YOUR ASSIGNMENT
Start at the line with "Select the NEXT" in the records below, stop at the line with "Given: Select B1F in the floor list", and return every line in that span exactly, the two end lines included.

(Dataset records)

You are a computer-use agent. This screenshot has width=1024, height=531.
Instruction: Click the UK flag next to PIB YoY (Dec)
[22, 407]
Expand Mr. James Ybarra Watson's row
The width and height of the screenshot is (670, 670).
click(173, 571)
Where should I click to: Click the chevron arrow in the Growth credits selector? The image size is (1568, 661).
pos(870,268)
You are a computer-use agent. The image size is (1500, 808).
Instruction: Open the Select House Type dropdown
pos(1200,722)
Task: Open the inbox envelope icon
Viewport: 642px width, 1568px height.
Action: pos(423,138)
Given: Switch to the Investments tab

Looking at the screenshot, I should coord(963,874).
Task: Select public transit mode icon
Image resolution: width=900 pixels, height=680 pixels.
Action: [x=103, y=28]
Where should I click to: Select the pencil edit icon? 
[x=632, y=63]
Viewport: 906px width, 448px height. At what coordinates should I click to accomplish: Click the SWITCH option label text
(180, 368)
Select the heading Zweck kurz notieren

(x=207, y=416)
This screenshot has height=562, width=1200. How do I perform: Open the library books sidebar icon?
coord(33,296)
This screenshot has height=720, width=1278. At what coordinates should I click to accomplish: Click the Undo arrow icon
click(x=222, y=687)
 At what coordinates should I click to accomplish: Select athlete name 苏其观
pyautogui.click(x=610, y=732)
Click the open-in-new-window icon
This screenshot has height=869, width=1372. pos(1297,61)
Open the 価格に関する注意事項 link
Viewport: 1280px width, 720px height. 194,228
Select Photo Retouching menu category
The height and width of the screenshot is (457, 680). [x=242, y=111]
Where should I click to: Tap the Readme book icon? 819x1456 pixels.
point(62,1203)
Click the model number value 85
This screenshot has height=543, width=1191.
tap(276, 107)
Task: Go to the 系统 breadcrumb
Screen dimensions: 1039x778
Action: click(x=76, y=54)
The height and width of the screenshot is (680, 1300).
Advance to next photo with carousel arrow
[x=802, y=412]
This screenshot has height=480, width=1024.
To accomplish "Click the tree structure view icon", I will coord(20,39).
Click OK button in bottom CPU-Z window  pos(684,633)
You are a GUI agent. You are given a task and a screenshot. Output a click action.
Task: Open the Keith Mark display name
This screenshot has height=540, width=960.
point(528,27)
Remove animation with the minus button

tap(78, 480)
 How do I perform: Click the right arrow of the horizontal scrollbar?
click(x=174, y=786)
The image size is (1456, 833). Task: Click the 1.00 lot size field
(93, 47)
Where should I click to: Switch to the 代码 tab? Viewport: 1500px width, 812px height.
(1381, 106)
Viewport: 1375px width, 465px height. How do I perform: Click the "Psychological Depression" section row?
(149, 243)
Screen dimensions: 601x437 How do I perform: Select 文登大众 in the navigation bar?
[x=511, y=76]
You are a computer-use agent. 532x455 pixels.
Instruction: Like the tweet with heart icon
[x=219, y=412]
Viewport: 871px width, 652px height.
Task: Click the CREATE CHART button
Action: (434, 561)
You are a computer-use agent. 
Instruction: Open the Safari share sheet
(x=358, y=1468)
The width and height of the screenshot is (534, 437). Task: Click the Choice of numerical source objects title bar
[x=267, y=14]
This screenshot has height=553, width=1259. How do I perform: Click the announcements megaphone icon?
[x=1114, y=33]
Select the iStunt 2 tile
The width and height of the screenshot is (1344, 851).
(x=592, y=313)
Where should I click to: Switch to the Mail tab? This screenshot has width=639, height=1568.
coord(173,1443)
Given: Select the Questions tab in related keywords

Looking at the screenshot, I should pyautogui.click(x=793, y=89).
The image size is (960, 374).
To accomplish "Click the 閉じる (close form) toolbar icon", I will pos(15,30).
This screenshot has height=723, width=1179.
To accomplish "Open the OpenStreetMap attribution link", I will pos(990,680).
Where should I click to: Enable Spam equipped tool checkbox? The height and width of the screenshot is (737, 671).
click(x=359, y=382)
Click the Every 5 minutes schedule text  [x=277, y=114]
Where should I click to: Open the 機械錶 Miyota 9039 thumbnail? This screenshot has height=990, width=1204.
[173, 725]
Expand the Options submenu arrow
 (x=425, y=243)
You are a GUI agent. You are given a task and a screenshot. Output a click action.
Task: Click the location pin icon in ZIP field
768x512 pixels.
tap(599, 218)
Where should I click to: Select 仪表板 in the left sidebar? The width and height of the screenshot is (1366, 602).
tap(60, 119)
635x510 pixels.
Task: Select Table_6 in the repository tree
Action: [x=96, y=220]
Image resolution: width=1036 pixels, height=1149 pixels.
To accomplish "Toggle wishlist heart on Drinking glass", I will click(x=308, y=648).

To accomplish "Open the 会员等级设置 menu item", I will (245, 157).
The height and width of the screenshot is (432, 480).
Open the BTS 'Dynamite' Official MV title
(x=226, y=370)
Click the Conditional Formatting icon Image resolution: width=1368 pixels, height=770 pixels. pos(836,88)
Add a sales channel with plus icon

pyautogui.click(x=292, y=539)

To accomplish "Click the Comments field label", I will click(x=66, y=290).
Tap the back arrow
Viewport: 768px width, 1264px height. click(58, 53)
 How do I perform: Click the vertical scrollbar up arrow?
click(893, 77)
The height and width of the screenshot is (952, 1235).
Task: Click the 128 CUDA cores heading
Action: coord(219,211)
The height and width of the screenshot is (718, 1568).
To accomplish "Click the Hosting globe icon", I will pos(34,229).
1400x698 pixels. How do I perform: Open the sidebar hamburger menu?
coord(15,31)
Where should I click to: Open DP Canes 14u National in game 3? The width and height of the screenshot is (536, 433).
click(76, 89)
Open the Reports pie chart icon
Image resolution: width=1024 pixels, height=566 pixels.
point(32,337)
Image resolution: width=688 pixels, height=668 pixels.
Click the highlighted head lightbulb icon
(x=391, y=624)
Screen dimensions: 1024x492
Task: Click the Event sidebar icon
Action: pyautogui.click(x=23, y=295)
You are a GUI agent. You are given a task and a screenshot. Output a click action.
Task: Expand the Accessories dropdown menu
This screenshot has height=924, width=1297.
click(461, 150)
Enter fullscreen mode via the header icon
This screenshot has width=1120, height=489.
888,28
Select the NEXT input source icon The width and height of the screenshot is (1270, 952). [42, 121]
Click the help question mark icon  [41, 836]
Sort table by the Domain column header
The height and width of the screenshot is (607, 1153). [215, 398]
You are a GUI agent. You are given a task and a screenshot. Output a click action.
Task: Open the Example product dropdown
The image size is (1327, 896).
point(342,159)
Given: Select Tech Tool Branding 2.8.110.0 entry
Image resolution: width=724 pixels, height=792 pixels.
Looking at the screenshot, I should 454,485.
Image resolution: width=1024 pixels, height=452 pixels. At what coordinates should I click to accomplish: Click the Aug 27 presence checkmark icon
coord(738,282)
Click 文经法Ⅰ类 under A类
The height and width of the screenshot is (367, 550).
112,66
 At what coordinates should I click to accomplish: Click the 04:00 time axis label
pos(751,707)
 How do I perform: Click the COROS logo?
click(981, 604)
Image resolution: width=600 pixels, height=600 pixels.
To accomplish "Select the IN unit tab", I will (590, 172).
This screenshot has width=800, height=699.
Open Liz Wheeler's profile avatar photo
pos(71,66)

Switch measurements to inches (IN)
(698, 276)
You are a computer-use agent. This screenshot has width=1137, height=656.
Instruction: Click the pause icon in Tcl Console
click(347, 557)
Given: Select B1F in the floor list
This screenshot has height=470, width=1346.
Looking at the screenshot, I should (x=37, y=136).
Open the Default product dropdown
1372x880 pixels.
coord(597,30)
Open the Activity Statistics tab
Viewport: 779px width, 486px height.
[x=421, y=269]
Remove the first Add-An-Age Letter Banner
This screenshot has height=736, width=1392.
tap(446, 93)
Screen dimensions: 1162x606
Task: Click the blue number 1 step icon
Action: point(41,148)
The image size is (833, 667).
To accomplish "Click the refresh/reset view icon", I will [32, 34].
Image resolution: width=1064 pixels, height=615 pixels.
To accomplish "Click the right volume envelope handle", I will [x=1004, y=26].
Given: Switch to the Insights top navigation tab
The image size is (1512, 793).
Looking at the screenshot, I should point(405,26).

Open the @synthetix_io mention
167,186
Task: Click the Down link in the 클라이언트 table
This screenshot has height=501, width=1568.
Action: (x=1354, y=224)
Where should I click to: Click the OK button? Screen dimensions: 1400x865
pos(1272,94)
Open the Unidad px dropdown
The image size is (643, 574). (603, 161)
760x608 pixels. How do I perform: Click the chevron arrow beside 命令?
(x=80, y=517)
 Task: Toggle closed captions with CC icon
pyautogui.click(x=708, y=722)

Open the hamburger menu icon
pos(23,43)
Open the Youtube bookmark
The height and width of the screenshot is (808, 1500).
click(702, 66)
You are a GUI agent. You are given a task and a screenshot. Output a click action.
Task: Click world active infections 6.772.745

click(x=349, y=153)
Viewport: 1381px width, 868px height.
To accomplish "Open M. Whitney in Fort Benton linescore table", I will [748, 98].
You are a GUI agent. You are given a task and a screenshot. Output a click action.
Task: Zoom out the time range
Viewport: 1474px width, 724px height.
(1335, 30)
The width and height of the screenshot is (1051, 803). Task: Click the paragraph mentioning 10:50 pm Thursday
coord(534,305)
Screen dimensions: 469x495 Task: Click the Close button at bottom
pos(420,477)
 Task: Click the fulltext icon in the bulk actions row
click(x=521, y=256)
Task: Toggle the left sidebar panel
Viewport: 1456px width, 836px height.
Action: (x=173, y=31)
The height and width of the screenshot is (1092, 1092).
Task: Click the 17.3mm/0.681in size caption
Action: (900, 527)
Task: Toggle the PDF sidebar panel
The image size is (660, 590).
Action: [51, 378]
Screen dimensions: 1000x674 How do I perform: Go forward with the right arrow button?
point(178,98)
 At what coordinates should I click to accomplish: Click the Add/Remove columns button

ANSWER TO THE PROBLEM
Select the NEXT input source icon The width and height of the screenshot is (1270, 952). [42, 121]
Click the help question mark icon  [41, 836]
Sort table by the Domain column header
The height and width of the screenshot is (607, 1153). [215, 398]
You are a GUI agent. You are given a task and a screenshot. Output a click action.
Task: Open the Example product dropdown
The image size is (1327, 896).
point(342,159)
Given: Select Tech Tool Branding 2.8.110.0 entry
Image resolution: width=724 pixels, height=792 pixels.
Looking at the screenshot, I should 454,485.
Image resolution: width=1024 pixels, height=452 pixels. At what coordinates should I click to accomplish: Click the Aug 27 presence checkmark icon
coord(738,282)
Click 文经法Ⅰ类 under A类
The height and width of the screenshot is (367, 550).
112,66
 At what coordinates should I click to accomplish: Click the 04:00 time axis label
pos(751,707)
 How do I perform: Click the COROS logo?
click(981, 604)
Image resolution: width=600 pixels, height=600 pixels.
To accomplish "Select the IN unit tab", I will (590, 172).
This screenshot has width=800, height=699.
Open Liz Wheeler's profile avatar photo
pos(71,66)

Switch measurements to inches (IN)
(698, 276)
You are a computer-use agent. This screenshot has width=1137, height=656.
Instruction: Click the pause icon in Tcl Console
click(347, 557)
Given: Select B1F in the floor list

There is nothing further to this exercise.